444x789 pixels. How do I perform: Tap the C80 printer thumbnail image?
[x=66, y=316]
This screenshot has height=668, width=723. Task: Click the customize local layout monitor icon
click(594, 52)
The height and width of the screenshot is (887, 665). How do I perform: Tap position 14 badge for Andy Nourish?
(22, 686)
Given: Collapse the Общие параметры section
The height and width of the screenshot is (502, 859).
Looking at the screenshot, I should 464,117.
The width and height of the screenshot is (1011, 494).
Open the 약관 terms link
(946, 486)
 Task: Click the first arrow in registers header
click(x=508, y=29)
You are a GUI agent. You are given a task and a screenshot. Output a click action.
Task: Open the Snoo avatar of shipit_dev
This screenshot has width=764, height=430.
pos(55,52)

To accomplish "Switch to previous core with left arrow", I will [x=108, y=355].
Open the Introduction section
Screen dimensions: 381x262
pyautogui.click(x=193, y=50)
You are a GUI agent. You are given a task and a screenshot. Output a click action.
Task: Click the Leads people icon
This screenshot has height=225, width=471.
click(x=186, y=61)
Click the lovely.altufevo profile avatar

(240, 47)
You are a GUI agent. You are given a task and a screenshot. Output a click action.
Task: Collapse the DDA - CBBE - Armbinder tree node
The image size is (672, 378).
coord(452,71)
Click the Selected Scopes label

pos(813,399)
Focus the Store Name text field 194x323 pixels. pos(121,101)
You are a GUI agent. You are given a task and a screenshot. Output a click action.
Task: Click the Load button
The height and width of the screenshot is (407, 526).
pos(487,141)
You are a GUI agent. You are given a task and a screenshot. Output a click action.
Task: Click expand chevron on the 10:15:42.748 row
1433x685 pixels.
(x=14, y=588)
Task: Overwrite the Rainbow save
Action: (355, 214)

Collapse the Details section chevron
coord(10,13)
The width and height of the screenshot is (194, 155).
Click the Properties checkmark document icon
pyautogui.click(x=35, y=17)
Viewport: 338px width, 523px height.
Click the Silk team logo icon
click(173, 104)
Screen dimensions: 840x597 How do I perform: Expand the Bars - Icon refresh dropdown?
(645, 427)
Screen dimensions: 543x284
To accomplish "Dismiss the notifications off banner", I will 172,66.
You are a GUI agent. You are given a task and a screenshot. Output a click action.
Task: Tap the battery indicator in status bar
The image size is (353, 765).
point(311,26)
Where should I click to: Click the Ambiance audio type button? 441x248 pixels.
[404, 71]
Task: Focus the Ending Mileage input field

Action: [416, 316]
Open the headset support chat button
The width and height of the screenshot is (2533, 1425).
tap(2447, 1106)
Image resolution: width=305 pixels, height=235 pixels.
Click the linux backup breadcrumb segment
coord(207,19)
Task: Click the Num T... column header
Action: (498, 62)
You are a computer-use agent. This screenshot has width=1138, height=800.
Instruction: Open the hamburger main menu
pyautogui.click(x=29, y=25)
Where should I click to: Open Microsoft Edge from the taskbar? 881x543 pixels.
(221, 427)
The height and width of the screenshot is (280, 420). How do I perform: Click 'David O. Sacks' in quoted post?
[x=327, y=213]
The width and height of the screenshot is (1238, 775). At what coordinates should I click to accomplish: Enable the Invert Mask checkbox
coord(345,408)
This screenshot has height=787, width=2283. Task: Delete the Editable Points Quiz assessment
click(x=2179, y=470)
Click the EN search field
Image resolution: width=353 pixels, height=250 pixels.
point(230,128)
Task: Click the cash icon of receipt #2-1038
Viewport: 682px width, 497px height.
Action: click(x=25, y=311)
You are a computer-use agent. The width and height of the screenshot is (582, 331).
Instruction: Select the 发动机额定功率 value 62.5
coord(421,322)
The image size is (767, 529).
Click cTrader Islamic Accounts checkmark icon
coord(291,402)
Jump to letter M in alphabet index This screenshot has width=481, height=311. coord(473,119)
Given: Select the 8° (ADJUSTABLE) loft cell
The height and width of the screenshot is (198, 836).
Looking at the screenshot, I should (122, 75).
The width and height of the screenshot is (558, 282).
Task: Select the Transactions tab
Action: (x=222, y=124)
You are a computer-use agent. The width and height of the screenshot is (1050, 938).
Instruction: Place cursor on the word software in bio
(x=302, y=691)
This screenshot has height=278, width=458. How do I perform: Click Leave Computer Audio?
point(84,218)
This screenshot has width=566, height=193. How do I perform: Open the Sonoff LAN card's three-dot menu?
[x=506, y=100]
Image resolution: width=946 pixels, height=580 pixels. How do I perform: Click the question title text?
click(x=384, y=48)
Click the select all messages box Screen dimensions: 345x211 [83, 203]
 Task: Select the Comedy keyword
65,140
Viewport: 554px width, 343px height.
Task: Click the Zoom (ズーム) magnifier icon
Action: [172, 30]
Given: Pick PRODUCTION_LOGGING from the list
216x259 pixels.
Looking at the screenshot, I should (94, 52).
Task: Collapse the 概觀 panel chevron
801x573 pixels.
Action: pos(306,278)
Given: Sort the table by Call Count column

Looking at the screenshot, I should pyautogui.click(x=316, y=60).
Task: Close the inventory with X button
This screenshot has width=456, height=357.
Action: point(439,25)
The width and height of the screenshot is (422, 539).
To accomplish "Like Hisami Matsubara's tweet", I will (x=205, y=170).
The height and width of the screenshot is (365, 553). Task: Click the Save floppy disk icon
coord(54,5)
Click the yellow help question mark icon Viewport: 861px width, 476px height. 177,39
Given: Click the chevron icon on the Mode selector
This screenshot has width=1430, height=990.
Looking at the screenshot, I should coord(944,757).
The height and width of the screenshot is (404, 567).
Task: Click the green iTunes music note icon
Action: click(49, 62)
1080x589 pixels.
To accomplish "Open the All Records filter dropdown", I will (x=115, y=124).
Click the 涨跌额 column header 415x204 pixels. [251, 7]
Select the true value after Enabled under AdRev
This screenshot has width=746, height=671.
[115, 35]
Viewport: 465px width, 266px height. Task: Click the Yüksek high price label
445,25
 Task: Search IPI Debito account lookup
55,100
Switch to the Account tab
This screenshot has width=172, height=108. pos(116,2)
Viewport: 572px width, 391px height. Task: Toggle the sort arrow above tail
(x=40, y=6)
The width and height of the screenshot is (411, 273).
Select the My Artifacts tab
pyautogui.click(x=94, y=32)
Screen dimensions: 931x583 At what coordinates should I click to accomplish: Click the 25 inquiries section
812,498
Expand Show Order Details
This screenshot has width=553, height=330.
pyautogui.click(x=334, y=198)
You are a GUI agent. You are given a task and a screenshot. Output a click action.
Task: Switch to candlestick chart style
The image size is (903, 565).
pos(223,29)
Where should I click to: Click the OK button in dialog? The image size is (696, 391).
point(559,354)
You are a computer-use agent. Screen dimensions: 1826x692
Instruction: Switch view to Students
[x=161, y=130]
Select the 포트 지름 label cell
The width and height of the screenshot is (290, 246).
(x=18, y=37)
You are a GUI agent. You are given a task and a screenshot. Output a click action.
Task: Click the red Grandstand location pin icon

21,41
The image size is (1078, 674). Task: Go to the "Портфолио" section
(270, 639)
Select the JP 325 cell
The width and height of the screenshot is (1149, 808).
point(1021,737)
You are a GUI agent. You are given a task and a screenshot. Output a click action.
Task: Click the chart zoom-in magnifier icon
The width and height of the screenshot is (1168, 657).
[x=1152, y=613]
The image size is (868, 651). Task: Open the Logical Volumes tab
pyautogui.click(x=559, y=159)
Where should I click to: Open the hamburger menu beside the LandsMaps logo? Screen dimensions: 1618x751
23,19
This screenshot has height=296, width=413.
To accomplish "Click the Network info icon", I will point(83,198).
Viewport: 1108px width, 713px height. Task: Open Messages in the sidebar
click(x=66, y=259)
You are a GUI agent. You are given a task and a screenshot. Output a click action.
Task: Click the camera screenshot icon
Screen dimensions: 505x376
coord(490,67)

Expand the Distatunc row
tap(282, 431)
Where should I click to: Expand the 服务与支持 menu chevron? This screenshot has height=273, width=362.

▶ [Task goal] The answer must be a single number: the count of lines in the data that include the word "chart".

▶ [Task output] 2